_What to produce_
Instruction for the data below: set down exactly the lines from the line with "Comment * (219, 2124)" to the line with "Clothing & More (123, 2370)", inclusive, and no others.

_Recorded information_

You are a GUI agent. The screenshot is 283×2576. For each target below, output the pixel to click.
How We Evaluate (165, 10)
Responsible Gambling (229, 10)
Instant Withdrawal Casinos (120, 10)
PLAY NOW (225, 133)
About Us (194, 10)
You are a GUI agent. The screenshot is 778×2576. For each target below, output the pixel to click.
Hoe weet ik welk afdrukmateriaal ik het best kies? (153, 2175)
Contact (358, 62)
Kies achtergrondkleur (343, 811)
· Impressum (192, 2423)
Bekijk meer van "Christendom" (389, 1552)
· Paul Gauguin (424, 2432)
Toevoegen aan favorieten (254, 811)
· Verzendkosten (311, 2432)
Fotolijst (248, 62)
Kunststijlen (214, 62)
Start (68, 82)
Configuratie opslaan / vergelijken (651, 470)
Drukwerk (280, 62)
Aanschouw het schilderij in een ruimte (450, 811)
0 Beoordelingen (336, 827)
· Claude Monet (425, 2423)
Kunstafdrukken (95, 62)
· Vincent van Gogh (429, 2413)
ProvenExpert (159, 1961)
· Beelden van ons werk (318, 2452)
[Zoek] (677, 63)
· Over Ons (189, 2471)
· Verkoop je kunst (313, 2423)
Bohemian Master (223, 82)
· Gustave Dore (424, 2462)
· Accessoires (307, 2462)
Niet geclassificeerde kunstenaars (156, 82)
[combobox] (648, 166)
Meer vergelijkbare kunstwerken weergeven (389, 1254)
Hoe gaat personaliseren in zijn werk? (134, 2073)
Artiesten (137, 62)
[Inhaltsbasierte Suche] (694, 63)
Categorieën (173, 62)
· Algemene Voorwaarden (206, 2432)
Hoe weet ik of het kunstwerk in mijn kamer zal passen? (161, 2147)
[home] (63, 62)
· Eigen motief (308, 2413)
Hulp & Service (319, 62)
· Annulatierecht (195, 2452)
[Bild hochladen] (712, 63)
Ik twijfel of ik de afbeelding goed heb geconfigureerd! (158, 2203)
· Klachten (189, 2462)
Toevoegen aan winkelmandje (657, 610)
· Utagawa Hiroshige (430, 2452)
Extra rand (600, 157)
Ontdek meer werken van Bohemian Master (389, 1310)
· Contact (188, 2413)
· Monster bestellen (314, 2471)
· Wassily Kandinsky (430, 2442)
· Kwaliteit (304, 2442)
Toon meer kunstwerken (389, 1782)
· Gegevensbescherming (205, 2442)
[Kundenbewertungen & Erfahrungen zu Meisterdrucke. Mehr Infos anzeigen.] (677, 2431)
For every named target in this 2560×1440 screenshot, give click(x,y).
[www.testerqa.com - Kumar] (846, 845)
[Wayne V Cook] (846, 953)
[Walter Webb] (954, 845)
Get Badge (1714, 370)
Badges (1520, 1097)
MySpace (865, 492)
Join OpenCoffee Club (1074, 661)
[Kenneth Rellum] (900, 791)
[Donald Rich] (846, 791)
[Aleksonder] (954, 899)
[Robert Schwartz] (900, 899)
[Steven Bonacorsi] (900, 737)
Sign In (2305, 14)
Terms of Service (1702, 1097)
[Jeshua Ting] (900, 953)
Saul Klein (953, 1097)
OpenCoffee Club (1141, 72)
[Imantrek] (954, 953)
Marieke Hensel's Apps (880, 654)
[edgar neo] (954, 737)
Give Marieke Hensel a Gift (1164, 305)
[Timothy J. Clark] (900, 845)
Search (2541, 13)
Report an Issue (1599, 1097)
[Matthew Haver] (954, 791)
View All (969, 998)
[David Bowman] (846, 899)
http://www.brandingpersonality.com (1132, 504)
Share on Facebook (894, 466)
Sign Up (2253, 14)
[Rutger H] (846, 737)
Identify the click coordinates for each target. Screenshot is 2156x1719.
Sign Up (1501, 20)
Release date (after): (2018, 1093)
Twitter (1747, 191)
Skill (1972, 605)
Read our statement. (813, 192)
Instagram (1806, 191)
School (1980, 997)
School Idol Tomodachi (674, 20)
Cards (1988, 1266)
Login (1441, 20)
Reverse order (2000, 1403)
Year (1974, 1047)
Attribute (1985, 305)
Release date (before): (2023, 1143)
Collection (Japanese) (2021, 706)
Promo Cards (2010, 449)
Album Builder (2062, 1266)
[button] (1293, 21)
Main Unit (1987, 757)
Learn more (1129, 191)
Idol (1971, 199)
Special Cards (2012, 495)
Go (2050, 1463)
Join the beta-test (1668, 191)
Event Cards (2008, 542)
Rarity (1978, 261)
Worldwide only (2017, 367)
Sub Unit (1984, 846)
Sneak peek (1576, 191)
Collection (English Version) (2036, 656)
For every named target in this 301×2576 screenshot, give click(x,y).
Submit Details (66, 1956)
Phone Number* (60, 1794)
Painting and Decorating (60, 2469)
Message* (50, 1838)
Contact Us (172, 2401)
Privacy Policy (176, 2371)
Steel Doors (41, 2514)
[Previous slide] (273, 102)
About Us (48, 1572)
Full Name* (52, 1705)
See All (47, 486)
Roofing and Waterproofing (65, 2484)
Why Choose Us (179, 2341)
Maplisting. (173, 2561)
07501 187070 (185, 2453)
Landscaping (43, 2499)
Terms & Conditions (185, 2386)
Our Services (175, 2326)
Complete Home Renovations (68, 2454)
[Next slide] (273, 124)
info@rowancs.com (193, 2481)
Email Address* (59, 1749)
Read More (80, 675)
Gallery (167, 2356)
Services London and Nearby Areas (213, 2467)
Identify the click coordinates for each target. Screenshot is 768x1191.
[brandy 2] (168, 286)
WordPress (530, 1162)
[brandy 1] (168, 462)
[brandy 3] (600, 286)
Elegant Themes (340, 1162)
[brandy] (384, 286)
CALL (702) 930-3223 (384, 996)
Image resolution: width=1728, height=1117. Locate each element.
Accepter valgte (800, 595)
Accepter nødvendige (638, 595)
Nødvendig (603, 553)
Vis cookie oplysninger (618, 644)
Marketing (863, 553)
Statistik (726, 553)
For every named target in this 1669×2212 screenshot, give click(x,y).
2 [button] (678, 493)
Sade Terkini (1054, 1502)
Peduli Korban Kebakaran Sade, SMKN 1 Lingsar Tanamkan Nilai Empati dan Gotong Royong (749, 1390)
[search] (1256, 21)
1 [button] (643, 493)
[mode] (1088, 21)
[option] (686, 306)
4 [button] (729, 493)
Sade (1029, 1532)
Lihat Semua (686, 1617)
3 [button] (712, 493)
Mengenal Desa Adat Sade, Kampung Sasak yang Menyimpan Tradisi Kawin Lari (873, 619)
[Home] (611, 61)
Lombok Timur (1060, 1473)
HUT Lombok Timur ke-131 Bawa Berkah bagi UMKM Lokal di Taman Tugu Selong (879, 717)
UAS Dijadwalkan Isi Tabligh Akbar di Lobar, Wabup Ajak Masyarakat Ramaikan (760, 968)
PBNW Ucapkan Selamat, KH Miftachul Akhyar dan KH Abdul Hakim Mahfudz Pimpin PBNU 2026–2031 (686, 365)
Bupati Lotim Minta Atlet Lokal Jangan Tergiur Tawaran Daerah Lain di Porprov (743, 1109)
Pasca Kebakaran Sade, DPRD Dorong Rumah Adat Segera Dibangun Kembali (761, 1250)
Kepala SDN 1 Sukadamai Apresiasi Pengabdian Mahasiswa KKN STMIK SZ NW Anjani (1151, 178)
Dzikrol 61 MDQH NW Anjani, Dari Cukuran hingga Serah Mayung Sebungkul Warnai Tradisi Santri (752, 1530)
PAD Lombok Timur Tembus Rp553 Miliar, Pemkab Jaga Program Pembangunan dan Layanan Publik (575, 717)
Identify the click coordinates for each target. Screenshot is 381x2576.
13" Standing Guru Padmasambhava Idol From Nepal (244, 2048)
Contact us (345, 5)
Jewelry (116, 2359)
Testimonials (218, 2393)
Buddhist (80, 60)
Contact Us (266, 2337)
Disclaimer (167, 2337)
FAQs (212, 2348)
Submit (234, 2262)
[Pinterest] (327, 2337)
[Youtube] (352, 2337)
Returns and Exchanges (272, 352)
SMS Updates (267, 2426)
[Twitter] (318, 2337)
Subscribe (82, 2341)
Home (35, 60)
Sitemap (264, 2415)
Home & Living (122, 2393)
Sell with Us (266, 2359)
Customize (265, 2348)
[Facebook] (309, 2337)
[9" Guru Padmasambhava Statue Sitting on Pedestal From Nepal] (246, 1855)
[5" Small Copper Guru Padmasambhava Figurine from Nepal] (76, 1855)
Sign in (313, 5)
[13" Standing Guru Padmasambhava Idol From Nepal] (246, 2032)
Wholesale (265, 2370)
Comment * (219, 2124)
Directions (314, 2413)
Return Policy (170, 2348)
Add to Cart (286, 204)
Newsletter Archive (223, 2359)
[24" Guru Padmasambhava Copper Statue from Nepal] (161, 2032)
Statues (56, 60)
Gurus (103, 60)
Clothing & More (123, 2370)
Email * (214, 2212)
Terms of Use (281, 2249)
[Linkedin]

_Exercise output_
Comment * (219, 2124)
Directions (314, 2413)
Return Policy (170, 2348)
Add to Cart (286, 204)
Newsletter Archive (223, 2359)
[24" Guru Padmasambhava Copper Statue from Nepal] (161, 2032)
Statues (56, 60)
Gurus (103, 60)
Clothing & More (123, 2370)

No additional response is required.